Les personnes incarcérées atteintes d’un cancer ou d’une maladie chronique, comme le diabète, ne sont souvent pas soignées, et, lorsqu’elles reçoivent des médicaments, ceux-ci sont mal dosés, ce qui entraîne des complications supplémentaires. La propagation des maladies s’est considérablement aggravée depuis le 7 octobre. Les personnes détenues étant contraintes à utiliser les mêmes serviettes et les mêmes vêtements, la gale s’est propagée à la quasi-totalité d’entre elles. Ce n’est que récemment que les forces d’occupation ont commencé à fournir de nouveaux vêtements aux personnes détenues. Beaucoup d’entre elles, en prison depuis l’année dernière, n’avaient pas pu se changer depuis leur incarcération. Au départ, elles n’étaient pas autorisées à se doucher. Les produits d’hygiène de base comme les brosses à dents, le dentifrice et les coupe-ongles n’étaient pas autorisés. À présent, certains peuvent prendre une douche toutes les semaines.

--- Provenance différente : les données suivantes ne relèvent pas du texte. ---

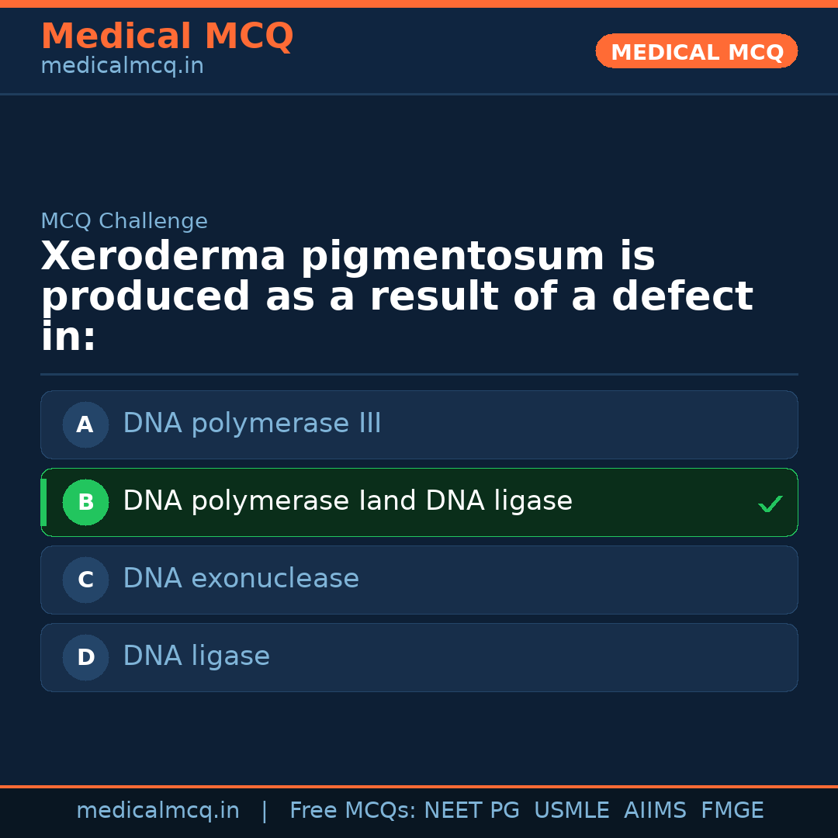838x838 pixels.
Task: Click the circular C option badge
Action: click(x=85, y=580)
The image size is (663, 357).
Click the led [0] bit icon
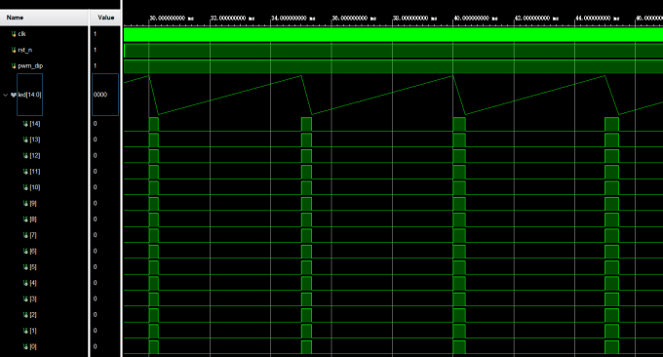click(25, 346)
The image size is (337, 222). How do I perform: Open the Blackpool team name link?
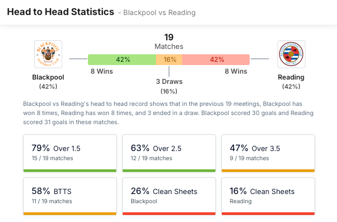click(48, 77)

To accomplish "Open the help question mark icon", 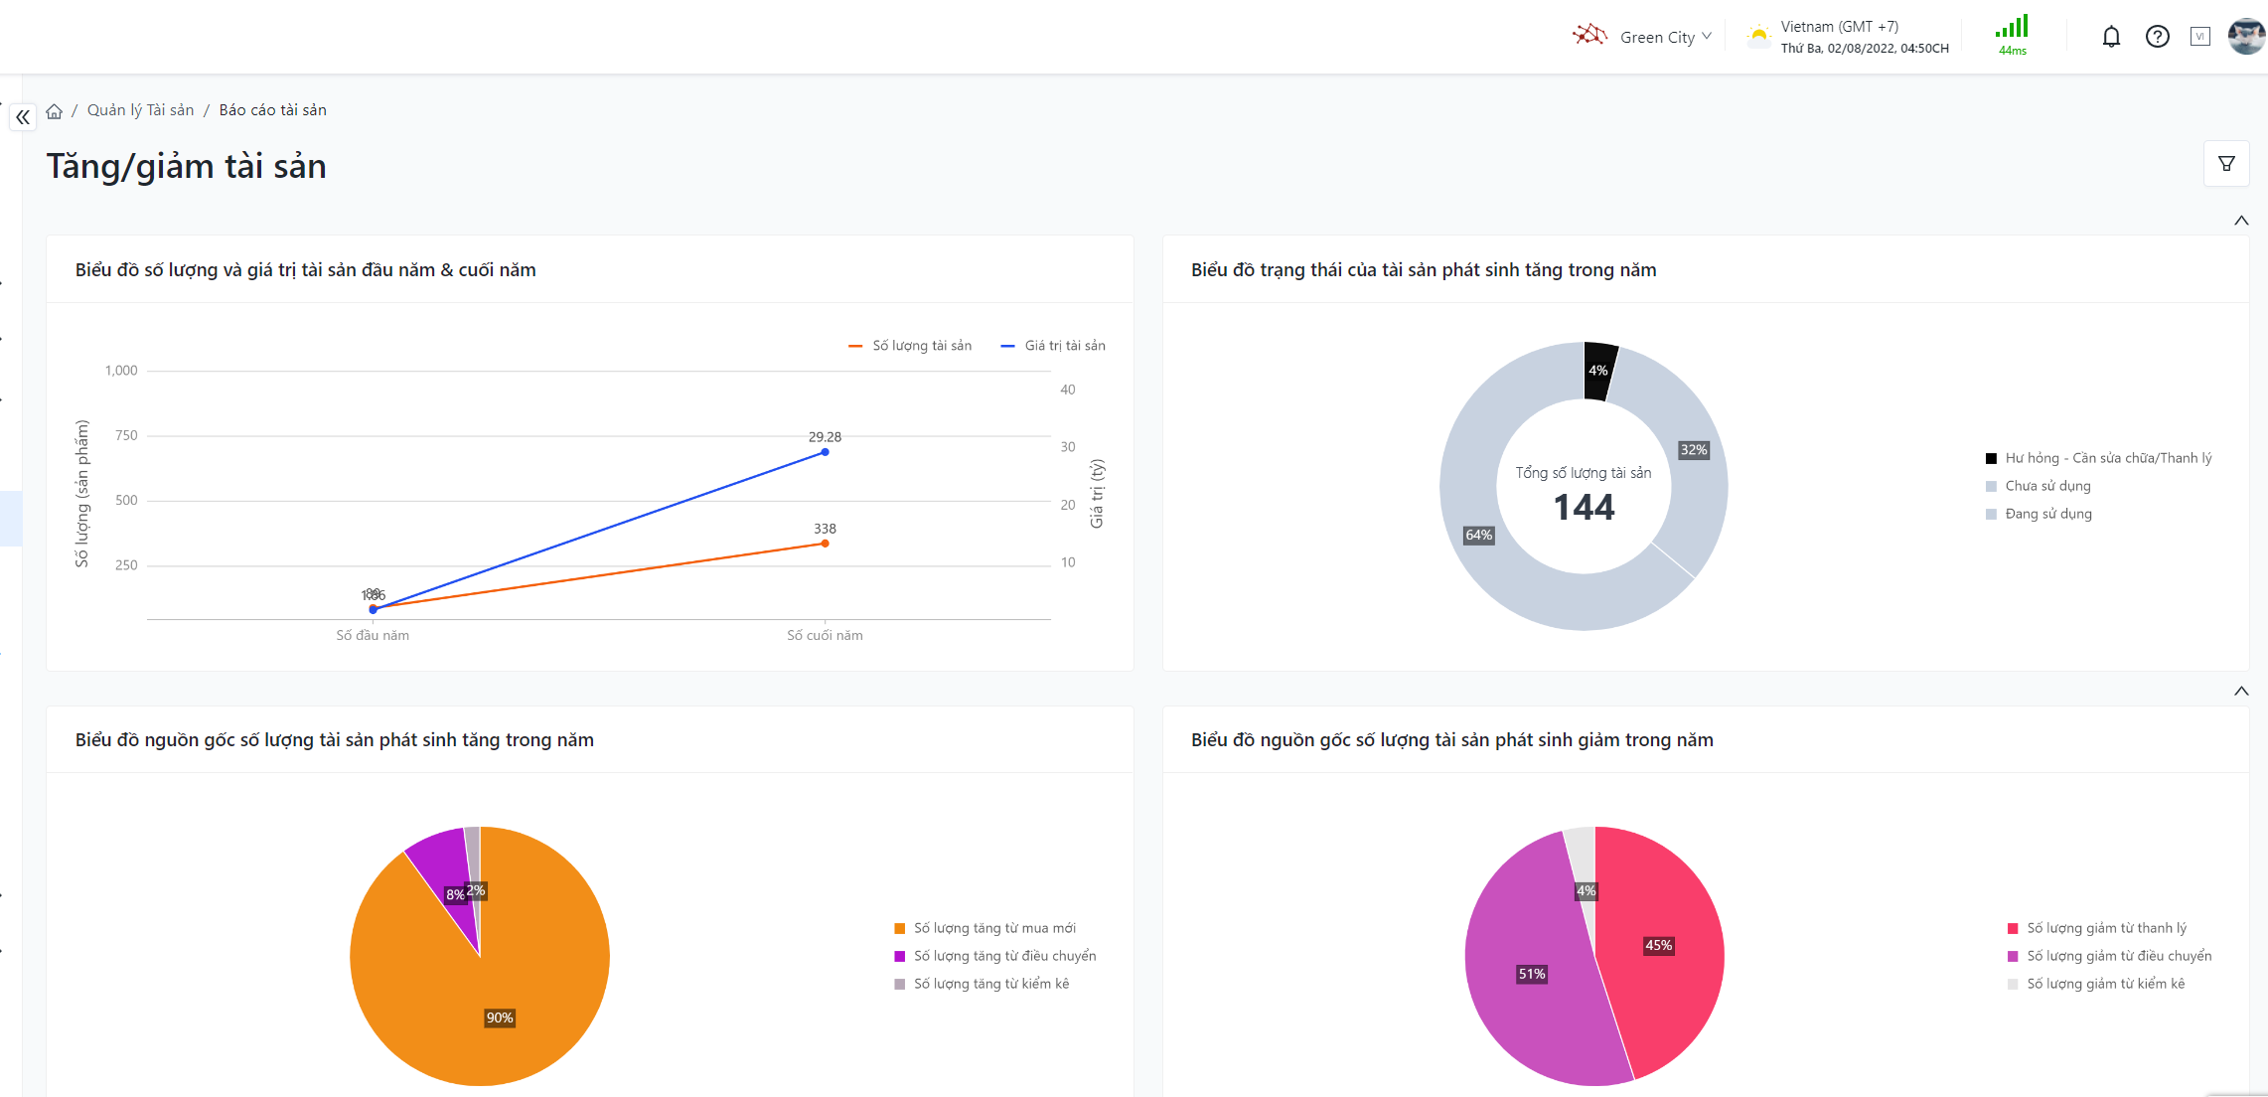I will click(2157, 37).
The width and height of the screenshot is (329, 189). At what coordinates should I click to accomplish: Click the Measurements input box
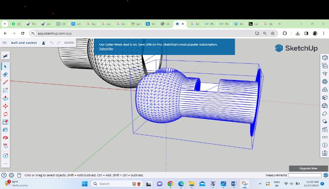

Les forces d’occupation affament les Palestinien.nes en prison. Elles ne leur fournissent pas de nourriture digne de ce nom. Les repas auxquels les personnes détenues ont droit sont souvent contaminés par des cheveux, de la saleté ou de la moisissure. Il arrive qu’elles ne reçoivent, pour toute une journée, que du chocolat, un aliment qui ne contient aucun nutriment, et dont l’excès de sucre provoque des complications de santé, mais qui suffit pour les maintenir en vie.
Les mesures prises par les forces israéliennes se sont intensifiées en réponse aux événements d’octobre dernier et relèvent d’une forme de punition collective. C’est une façon de se venger de ce qu’il s’est passé. Bien que de nombreuses personnes soient emprisonnées depuis longtemps et n’aient pu y jouer aucun rôle, elles sont soumises aux mêmes conditions de détention déshumanisantes. Par ces méthodes de vengeance brutales, les forces d’occupation s’en prennent à l’ensemble des Palestinien.nes. Le génocide en cours à Gaza, les meurtres commis en Cisjordanie et les violations des droits des personnes détenues ont tous la même origine. Le sort des personnes détenues est profondément lié à l’occupation. La plupart des violations commises à l’encontre des personnes détenues se sont intensifiées après le 7 octobre, dans le cadre d’une stratégie plus large visant à priver les Palestiniens de leurs droits fondamentaux.